Stored data entries
□ □ □
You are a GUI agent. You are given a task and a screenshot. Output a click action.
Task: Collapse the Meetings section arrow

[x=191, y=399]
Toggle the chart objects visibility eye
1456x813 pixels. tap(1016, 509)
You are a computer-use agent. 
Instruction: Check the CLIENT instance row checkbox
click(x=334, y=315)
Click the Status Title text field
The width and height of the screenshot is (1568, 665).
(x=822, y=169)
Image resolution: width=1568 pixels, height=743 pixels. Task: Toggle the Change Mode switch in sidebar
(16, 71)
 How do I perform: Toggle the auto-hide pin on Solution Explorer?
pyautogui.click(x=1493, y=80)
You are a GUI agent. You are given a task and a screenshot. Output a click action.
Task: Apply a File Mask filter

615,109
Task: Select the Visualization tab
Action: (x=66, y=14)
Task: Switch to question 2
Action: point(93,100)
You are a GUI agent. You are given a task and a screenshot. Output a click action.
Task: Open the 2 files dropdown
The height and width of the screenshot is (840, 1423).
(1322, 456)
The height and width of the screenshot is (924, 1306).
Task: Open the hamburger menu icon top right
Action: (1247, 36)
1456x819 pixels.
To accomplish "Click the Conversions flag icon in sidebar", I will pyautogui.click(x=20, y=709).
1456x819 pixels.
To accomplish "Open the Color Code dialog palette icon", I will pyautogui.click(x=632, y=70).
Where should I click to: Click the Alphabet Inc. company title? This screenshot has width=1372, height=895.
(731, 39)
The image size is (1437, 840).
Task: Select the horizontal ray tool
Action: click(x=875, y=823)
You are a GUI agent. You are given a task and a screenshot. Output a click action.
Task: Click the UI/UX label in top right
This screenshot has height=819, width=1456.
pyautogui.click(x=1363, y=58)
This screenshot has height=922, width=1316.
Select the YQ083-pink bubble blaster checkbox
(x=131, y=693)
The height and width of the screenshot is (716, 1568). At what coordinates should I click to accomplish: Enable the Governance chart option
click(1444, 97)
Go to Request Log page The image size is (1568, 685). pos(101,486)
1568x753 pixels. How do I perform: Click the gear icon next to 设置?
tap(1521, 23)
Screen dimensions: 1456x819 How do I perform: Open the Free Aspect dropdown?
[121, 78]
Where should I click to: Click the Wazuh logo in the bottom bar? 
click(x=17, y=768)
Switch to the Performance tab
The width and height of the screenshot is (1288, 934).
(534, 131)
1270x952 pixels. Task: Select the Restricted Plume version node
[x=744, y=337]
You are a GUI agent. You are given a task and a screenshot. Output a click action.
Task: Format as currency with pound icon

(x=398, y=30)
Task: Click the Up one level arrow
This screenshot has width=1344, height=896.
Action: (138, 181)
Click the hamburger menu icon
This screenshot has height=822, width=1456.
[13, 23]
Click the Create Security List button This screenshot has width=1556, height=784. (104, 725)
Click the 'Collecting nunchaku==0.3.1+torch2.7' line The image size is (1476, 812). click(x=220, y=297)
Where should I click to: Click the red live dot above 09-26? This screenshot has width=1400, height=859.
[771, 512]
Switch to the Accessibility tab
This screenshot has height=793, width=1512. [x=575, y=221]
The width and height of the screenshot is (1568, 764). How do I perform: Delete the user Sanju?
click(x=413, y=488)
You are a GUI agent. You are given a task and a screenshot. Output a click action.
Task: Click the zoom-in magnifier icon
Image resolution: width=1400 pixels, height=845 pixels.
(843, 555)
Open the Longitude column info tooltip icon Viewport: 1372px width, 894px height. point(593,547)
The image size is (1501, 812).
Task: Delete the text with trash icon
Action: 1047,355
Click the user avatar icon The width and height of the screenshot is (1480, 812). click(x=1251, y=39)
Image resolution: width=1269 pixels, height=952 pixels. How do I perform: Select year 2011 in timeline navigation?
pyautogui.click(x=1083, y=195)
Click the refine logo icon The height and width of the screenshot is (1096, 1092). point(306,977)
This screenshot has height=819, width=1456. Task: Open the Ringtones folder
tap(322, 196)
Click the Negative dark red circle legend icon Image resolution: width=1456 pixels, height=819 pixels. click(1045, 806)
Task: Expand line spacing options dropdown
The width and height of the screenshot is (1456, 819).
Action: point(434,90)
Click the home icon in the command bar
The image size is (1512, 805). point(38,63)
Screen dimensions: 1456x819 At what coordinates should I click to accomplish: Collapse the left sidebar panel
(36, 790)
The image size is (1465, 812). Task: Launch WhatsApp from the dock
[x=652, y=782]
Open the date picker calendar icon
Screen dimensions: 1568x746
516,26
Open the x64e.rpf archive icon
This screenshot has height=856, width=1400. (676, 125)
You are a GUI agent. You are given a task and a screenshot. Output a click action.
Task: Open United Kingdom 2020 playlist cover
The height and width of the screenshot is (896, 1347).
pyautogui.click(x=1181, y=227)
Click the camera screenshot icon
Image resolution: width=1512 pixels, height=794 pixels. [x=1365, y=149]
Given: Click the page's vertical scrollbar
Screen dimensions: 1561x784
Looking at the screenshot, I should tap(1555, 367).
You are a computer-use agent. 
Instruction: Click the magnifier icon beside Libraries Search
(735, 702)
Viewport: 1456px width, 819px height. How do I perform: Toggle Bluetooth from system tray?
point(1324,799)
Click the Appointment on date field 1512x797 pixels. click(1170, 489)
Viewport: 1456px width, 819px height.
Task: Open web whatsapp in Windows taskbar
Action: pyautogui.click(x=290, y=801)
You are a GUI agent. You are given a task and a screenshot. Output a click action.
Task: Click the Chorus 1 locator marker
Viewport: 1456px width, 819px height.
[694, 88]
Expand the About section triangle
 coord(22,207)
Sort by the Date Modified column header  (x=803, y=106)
□ □ □
→ **Problem to solve**: Every line holding the word "will" should be copied out of the records above.

→ **Solution**:
To accomplish "Click the Conversions flag icon in sidebar", I will pyautogui.click(x=20, y=709).
To accomplish "Open the Color Code dialog palette icon", I will pyautogui.click(x=632, y=70).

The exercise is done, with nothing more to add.